◆ Passage to read
--- BEGIN ---
On Nov 20, 2006, at 11:42 AM, Simon Richter wrote:

> Mark Rustad schrieb:
>
>> There is a better way. Simply implement fork(). It can be done
>> even without an MMU. People think it is impossible, but that is
>> only because they don't consider the possibility of copying memory
>> back and forth on task switch. It sounds horrible, but in the vast
>> majority of cases, either the parent or child either exits or does
>> an exec pretty quickly, so in reality it doesn't cost much. The
>> benefits are many: being able to use real shells such as bash and
>> thereby being able to use real shell scripts.
>
> This imposes quite a significant overhead for the common case (in
> which the application has specifically requested that the parent
> process be terminated after the child process is fork()ed off).
> Even if the cost of transferring memory contents was cheap (which
> it isn't), you'd annoy the memory management subsystem unless you
> did a lot of weird tricks to avoid allocating from a large block.

Yes. I did not mean to suggest that vfork() should go away or that
shells that make use of it go away. It is just that making fork()
--- END ---
◆ Given material
--- BEGIN ---
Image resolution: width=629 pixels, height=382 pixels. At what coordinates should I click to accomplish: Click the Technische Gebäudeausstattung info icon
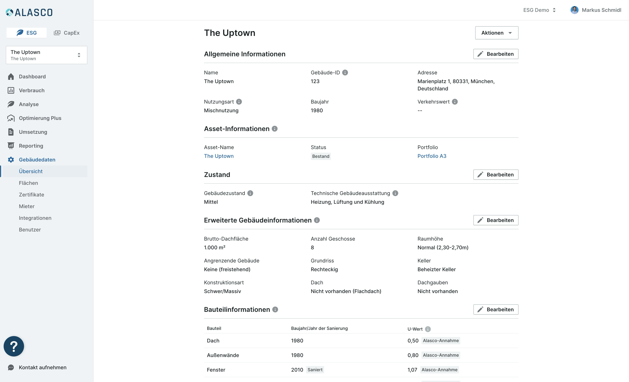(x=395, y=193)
--- END ---
◆ Written instruction
Please reproduce the full email exchange on implementing fork() without an MMU, word for word.

◆ Output of the task
On Nov 20, 2006, at 11:42 AM, Simon Richter wrote:

> Mark Rustad schrieb:
>
>> There is a better way. Simply implement fork(). It can be done
>> even without an MMU. People think it is impossible, but that is
>> only because they don't consider the possibility of copying memory
>> back and forth on task switch. It sounds horrible, but in the vast
>> majority of cases, either the parent or child either exits or does
>> an exec pretty quickly, so in reality it doesn't cost much. The
>> benefits are many: being able to use real shells such as bash and
>> thereby being able to use real shell scripts.
>
> This imposes quite a significant overhead for the common case (in
> which the application has specifically requested that the parent
> process be terminated after the child process is fork()ed off).
> Even if the cost of transferring memory contents was cheap (which
> it isn't), you'd annoy the memory management subsystem unless you
> did a lot of weird tricks to avoid allocating from a large block.

Yes. I did not mean to suggest that vfork() should go away or that
shells that make use of it go away. It is just that making fork()